Wednesday, July 27, 2011

For the love of breastfeeding

Yes, this is a post solely about breastfeeding, so anyone who doesn't want to hear about it (i.e. my brothers), why don't ya skip this one? Or keep reading and you may learn something!

My nursing relationship with Ethan has been quite a journey, as all breastfeeding relationships are, really. In the beginning, it was painful and anxiety-ridden. For a while, it was just another thing on a long list of baby to-dos. Things I just HAD to do in order to take care of him but that I didn't necessarily enjoy doing. And now? Well, now time spent nursing is my favorite part of the day. Ethan hasn't yet figured out how to sign for milk, but he comes running whenever I sign it to him. And he has his ways of letting me know when he wants to nurse (namely, pulling my shirt down and fussing if I don't immediately unclip the nursing tank... subtle, isn't he?) Lately, he's been wanting to nurse every hour or two, which several months ago would have driven me crazy, but now I wouldn't have it any other way. This is in part because nursing is no longer an hour-long marathon. Instead, he crawls into my lap in the midst of playing, gets his fill, and flips off again, back to his toys. He often even brings a toy with him, never stopping his play during his cuddle with mom. Consequently, most breastfeeding occurs on the floor for minimal play-disruption. As I type this, he's just abandoned messing with his daddy's computer for a quick nursing session after utilizing his oh-so-subtle move. And after just 2 minutes, he's off again, exploring his world. In the mornings, I still get a long cuddle as he nurses for 20-30 minutes right after waking. It's the longest time all day that he's awake and relatively still, and we sit and rock in the silence of his nursery. And it's divine.

#### EXTRACTED MATERIAL:
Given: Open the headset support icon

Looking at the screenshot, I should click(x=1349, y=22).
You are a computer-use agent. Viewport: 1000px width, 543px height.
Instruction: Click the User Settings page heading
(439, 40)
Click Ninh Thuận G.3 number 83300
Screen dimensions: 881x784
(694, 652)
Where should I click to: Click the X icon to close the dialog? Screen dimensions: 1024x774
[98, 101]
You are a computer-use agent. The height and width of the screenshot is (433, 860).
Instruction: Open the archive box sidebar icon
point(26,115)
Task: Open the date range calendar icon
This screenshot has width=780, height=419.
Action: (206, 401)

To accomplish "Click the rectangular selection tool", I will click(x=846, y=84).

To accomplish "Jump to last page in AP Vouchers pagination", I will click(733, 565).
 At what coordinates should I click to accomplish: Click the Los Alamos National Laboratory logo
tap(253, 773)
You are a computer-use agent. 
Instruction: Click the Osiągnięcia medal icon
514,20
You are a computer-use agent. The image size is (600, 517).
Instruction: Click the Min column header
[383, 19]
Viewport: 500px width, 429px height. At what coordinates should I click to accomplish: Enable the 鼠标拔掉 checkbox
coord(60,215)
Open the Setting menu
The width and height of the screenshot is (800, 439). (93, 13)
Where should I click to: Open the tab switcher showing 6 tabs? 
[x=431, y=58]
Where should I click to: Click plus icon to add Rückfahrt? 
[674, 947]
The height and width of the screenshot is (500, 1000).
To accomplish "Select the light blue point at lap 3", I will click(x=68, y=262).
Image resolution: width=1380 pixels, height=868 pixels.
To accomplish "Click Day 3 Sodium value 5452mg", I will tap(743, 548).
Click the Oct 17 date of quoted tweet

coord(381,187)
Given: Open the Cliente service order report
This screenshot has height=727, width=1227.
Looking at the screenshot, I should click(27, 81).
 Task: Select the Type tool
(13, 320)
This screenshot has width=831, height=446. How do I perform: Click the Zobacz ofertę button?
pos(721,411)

#### WORK TO COMPLETE:
[1] According to the breastfeeding post, how long does Ethan nurse right after waking in the mornings?
[2] Carry on writing the breastfeeding post from the point where it stops.
The rows are separate material and have nothing to do with the breastfeeding post.

#### ANSWERS BY TASK:
[1] He nurses for 20-30 minutes.

[2]
When I think about weaning, I actually feel depressed and anxious. I can't imagine not getting to nurse my baby. I have several friends who chose to wean at 6 months for various reasons, and I just think about all that I would have missed. If I stopped nursing then, I never would have gotten to see him stand up while nursing, never losing the breast while he bounced and crawled around my lap. And most women in the US seem to wean at a year, but just think of what all I would miss then! So when do I plan to wean? Whenever Ethan decides he doesn't want to nurse anymore. Even if that means I'm nursing a 5-year-old. Yes, really. I never thought I would feel that way. In fact, when I learned my mother-in-law breastfed my brother-in-law until he was three, I thought she was a bit nuts (sorry, Susan!) But now I get it. And I just hope and pray my supply will keep up for as long as Ethan wants to nurse. ((And I really hope I will have the supply to tandem nurse if that becomes our situation because that couldn't be good for sibling rivalry to wean Ethan so his little brother/sister can have all of mommy's milk.))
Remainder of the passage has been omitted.